Sono mondiale
Celte
 Alan Stivell - Parcours
France 2005
Un DVD + CD Keltia III  / Universal 2005



SPIRALE

 Harpes du nouvel âge
 
Alan Stivell
Parcours
par Francois Branchon le 27/11/2005

Note: 6.0    

Ce cher Stivell... On l'a bien aimé au début des années soixante-dix, quand il colla des guitares électriques au cul de sa harpe d'un autre âge, la folklorique musique des Pardons bretons se mettait à rocker ! Yo ! "Parcours", DVD/CD copieux (deux concerts complets, des extraits d'autres, un documentaire) et bien présenté, s'essaie à l'anthologie.

Le premier des deux concerts (Casino de Paris 1994) laisse une impression sans appel : incompétence ou je m'enfoutisme crasse, mal aidé par une prise de son exécrable, Stivell y chante mal, y chante faux, ses interventions de harpe sont approximatives et la faillite se paye un paravent : des musiciens démonstratifs, surjouant d'attitudes déplacées, comme transportés sur Mars au moindre riff : pitoyable.
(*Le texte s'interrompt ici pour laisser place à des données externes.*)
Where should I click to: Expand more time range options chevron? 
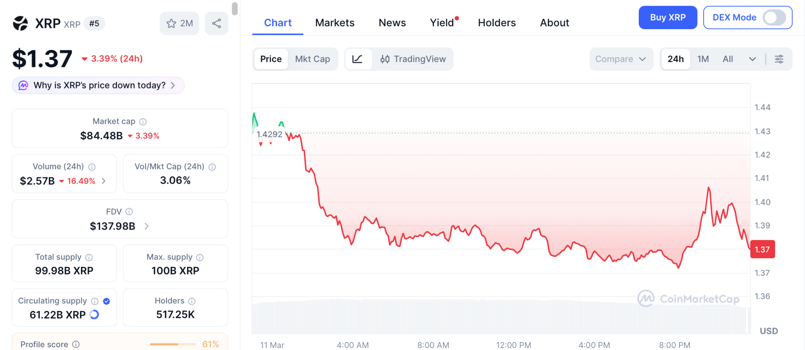tap(752, 59)
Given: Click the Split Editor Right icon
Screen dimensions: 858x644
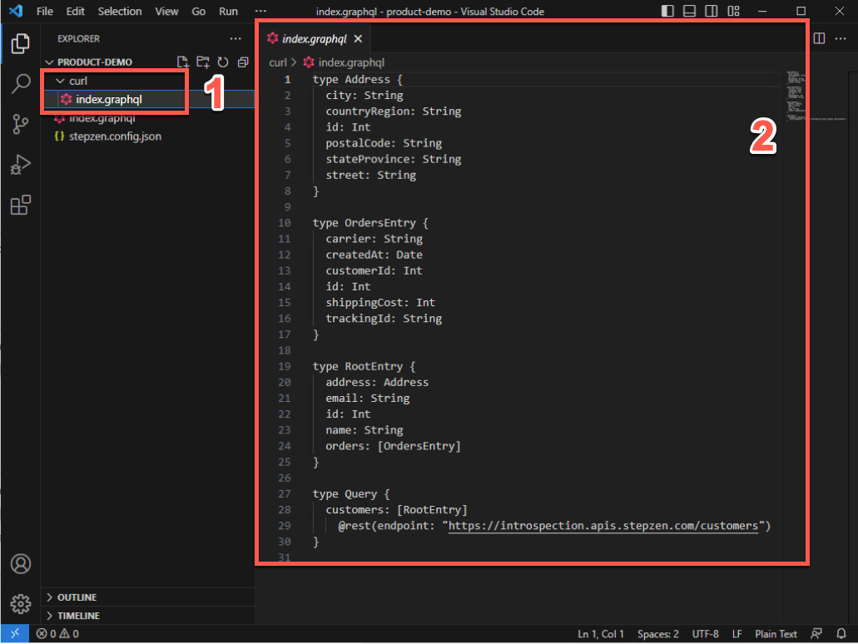Looking at the screenshot, I should 819,39.
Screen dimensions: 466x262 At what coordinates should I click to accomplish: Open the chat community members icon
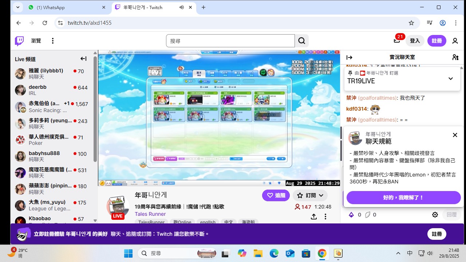click(x=455, y=57)
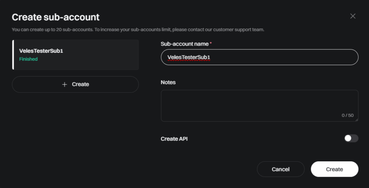This screenshot has width=369, height=188.
Task: Focus the Sub-account name input field
Action: [259, 57]
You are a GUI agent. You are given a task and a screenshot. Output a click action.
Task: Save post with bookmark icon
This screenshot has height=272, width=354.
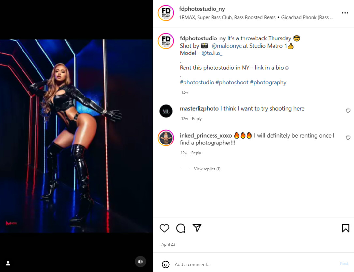coord(346,228)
Même les "classiques" de Stivell, qui pourraient sauver le concert ("Pop plinn", "Suite sud armoricaine"...), s'embourbent inexorablement - seul "Tri martelod" s'en sort - sans curieusement remettre en cause l'enthousiasme d'un public bon enfant, passant son temps à battre des mains, il est vrai à contretemps.

En revanche, au Festival Interceltique de Lorient en 2001, Stivell comme on dit à Téléfoot "élève son niveau de jeu", l'air du pays sans doute. Les musiciens sont plus sobres, sonnent juste, à la fois musicalement et dans l'attitude et la présence - impressionnante - sur scène pour quelques morceaux d'un Bagad écossais au grand complet, donne leur pleine mesure à ses chansons, enfin.

En bonus, des extraits du film-documentaire "Parcours" de Philippe Degeorges, "Tri martelod" aux Vieilles Charrues (2000), "Cease fire" à la Fête de l'Huma (1996), le clip de "Let the plinn" et une interview (par Ronan Manuel). Le CD d'accompagnement est un best of de titres studio, de "Tri martelod" à "La Celtie et l'infini" et live ("Pop plinn" de l'album fondateur de sa popularité "Olympia 72").